4. If a member has trouble opening a Bookshare file, or cannot get the file to function properly, what kind of response or advice might they get from technical support? Would it be unusual for Bookshare technical support staff to advise a member to continue to download the same book multiple times, in the absence of any other directive or suggestions, in an attempt to get it to work?

Bookshare’s response will vary with each situation. Generally, support staff will ask the member or sponsor if they are seeing any error messages and which steps they took that produced the error. If Bookshare staff is unable to reproduce the error internally, we may ask the member to perform the download again and let us know if they continue to experience the problem.

5. What school districts in Mercer and Middlesex County, NJ have a Bookshare membership?
Unfortunately, we can’t share specific school district data as it is confidential. We can share that we have multiple K-12 organizations using Bookshare in those counties, as far as we understand the results of a search for those areas in our organization database. In New Jersey alone:
• 5400 K-12 students are signed up for Bookshare services
• We’re serving roughly 500 K-12 school organizations, which includes both school districts and schools
• The majority of K-12 students that we serve are students with learning disabilities, severe enough to meet the qualifications of Section 121
• All students with (such a) LD classification and an IEP are eligible to have NIMAC-sourced textbooks downloaded for them by their school or LEA

6. What is your typical response time to a school contact? How often, or what percent of the time would you estimate that it takes two weeks to respond to a school contact?

It is Bookshare’s goal to respond to support inquiries within two business days, and we meet or exceed this goal in most cases. In rare cases, some responses may be delayed due to the need for additional information and other factors that change with each situation, but we strive to keep these delays minimal.

7. Are NIMAC-sourced textbooks only for the blind?

The majority of students served by Bookshare, the largest user of the NIMAC, are not blind. Under IDEA 2004, the students that are eligible to receive textbooks obtained through the NIMAC must be doubly qualified: they must have an IEP and a disability that qualifies under the Section 121 copyright exception. Students do not have to be blind to have an IEP: it’s simple to demonstrate that from statistics widely published by the Department of Education (the blind and visually impaired are a very small fraction of students with IEPs). Students do not have to be blind to qualify under the copyright exception. Bookshare and RFB&D, the two largest agencies the serve students exclusively who qualify under Section 121, both have more than 70% of their members as those with learning disabilities. Of course, since the Department of Education is the largest single funder of Bookshare and RFB&D, our policies for how to serve students (and which students qualify under IDEA for NIMAC-sourced content) have received extensive legal review by the Department’s attorneys.
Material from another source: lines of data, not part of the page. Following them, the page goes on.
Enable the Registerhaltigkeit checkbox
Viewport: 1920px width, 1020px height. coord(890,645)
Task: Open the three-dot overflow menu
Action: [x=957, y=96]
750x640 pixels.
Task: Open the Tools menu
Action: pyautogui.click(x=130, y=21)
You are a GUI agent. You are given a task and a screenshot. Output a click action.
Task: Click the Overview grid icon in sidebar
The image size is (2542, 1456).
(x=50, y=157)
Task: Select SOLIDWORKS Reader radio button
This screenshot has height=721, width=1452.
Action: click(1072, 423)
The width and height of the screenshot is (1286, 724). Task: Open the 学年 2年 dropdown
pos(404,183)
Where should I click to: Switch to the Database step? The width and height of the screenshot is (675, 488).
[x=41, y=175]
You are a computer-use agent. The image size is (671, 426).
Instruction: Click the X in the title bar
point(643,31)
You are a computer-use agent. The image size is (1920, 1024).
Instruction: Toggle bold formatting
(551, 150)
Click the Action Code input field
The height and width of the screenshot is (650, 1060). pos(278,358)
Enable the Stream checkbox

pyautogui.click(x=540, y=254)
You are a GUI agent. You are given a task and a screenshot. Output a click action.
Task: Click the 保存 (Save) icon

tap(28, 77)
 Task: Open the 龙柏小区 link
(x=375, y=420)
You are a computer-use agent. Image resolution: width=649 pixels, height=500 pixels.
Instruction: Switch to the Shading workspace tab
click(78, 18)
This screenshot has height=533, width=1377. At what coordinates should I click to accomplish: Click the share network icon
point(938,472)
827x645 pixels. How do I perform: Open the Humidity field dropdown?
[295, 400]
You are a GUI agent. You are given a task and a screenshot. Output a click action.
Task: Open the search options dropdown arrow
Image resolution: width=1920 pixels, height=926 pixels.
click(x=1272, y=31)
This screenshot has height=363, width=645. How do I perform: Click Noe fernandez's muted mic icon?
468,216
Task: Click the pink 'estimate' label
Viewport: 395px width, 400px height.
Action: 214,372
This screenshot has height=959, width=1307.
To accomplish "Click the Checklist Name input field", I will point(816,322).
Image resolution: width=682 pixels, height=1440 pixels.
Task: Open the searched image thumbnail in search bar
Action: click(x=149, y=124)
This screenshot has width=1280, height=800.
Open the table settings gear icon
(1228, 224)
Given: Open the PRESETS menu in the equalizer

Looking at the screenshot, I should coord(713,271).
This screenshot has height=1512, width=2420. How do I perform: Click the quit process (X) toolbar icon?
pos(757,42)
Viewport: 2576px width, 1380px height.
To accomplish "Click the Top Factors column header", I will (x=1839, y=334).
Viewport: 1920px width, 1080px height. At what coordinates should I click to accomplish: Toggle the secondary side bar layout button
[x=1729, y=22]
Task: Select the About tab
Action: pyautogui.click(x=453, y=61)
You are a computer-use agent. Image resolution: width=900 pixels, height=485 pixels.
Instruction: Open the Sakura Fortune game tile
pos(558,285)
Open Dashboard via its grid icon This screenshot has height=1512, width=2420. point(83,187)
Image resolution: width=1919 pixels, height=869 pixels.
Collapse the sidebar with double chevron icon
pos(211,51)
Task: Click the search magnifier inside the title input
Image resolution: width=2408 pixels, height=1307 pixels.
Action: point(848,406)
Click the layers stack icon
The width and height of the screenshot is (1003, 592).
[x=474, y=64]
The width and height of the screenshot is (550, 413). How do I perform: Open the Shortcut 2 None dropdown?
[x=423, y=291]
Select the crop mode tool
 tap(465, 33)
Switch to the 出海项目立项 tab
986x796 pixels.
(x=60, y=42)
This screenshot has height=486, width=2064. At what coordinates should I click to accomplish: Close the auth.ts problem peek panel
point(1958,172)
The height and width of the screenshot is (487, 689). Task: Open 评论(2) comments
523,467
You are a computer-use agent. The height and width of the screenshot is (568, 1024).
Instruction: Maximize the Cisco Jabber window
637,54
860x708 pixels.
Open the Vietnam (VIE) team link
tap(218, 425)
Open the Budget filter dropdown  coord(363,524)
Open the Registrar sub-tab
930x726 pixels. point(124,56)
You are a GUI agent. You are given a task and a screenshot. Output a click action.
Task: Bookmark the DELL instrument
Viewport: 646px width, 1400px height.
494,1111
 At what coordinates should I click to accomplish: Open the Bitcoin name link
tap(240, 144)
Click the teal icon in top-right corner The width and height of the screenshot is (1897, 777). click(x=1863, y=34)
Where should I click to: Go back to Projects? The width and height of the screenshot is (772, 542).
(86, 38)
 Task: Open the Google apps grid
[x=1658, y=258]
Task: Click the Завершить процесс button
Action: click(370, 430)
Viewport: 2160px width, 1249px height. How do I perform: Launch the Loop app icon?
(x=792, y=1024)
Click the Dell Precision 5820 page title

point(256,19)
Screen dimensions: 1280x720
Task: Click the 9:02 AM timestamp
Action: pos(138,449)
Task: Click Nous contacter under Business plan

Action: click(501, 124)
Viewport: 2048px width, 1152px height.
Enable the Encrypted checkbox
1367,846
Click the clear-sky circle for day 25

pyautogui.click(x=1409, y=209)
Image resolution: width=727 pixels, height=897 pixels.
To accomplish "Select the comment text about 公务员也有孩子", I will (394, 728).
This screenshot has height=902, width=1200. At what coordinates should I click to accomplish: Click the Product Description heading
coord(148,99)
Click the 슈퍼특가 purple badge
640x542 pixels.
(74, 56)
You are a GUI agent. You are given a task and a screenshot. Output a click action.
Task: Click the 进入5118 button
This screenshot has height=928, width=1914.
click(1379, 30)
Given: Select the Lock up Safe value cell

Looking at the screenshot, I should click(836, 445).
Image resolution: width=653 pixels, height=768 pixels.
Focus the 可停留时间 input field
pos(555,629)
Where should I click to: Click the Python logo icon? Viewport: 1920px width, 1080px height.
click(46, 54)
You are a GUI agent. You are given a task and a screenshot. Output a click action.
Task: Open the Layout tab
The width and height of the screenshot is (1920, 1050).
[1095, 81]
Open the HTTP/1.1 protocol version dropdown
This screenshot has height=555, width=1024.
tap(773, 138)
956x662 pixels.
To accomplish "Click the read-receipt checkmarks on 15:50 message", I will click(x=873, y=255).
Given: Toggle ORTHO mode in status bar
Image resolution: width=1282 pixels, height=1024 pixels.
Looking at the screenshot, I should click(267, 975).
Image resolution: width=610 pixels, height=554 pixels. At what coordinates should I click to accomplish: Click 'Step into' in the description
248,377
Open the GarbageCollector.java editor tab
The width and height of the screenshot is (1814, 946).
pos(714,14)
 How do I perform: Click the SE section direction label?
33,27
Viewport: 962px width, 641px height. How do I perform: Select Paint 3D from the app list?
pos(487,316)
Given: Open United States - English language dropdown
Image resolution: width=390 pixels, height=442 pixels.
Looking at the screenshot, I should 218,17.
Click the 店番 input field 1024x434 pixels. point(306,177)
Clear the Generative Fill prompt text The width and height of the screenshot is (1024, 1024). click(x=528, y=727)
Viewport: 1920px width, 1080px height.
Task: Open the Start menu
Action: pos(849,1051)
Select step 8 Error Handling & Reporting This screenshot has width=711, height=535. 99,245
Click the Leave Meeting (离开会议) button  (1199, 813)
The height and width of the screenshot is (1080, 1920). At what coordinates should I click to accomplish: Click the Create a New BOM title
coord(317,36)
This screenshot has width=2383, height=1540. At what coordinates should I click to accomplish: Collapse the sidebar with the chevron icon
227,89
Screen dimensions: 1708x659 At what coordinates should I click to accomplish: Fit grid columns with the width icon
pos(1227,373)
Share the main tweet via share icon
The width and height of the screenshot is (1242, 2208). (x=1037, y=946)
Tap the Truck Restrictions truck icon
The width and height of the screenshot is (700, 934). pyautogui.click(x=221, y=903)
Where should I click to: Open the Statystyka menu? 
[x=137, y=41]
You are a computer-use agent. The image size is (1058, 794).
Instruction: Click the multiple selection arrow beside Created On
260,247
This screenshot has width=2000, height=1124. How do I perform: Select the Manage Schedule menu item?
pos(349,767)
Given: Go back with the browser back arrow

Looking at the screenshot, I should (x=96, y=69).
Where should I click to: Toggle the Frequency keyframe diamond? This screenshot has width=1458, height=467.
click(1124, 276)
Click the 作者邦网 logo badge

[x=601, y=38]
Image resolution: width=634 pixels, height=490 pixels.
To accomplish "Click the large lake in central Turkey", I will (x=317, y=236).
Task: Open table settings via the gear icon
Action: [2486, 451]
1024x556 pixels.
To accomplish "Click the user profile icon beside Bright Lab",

8. Does Bookshare work with the Kurzweil products for students with learning disabilities?

Bookshare works with all developers of access products that support our users with qualifying disabilities. The Kurzweil 3000 product is one of the leading commercial products used by our users with learning disabilities. As a point of fact, the Kurzweil 3000 allows Bookshare users to search for Bookshare books, download them, and read them without ever leaving the Kurzweil 3000 software program.